The hottest treasure hunt in the scientific world today involves a small device with the odd name of “laser” and such impressive potentialities that few companies in electronics, optics or space research dare to be left out of the race. The laser (an acronym for “light amplification by stimulated emission of radiation”) stands for an entirely new conception of what light can do.
Its invention is comparable to the invention of the vacuum tube with all the developments of radio, radar, TV and transistors yet to come.
With the laser’s help, light stops being just something to see by. It becomes a powerful tool able to carry messages over gigantic distances, perform delicate surgery, make radar 10,000 times more precise and weld microscopic wires. When properly focused over a short distance, the narrow, intense beams of laser light have an even more startling property: they can vaporize any known material.
Lasers make it possible to generate light in much the same fashion as radio, TV or radar waves, over which light has certain breath-taking advantages. Since laser light starts out in waves that are almost perfectly parallel, its rays never diverge seriously, regardless of distance. Furthermore, light waves are tens of thousands of times shorter than radio waves, which means that even a narrow band of visible light can hold trillions of cycles per second and thus transmit enormous amounts of information. It has been calculated that, under the right conditions, a single laser beam could carry as many messages—radio, telephone, teletypewriter and TV—as all communications channels in existence today.

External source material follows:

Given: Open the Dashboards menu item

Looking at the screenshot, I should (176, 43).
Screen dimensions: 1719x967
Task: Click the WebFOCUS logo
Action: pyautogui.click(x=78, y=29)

Even now radio and TV frequencies are crowded; but the present electronic traffic jam is nothing compared with that forecast for the near future. Communications experts believe that the message load will double within the next ten years. This is why so much interest has centered on the laser’s promise in the communications field, though its immediate uses there are still very few.
Radar based on laser light is also a possibility. One practical use will be in tracking earth satellites. The time it takes laser beams to reach the satellite and come back, as well as the angles of the reflected light, will serve to calculate the satellite’s position.
Besides their narrowness, laser beams have another useful characteristic: the immense power and heat they can mobilize when focused on small areas at close range. A beam from a ruby laser can be millions of times hotter than the sun’s surface.
This searing heat can be put to work in ultra-delicate surgery. Eye specialists at Columbia-Presbyterian Medical Center have used laser beams to destroy tiny tumors on a patient’s retina instantly and painlessly.
Despite the extraordinary progress of lasers in less than three years, many scientists believe that their real impact will not be felt for another decade. By then it may be found that their greatest achievements lie in research on the frontiers of chemistry, biology or physics.
Dr. Arthur L. Schawlow has remarked, “With the advent of the laser, man’s control of light has reached an entirely new level. Indeed, one of the most exciting prospects for workers in the field is that this new order of control will open up uses for light that are as yet undreamed of.”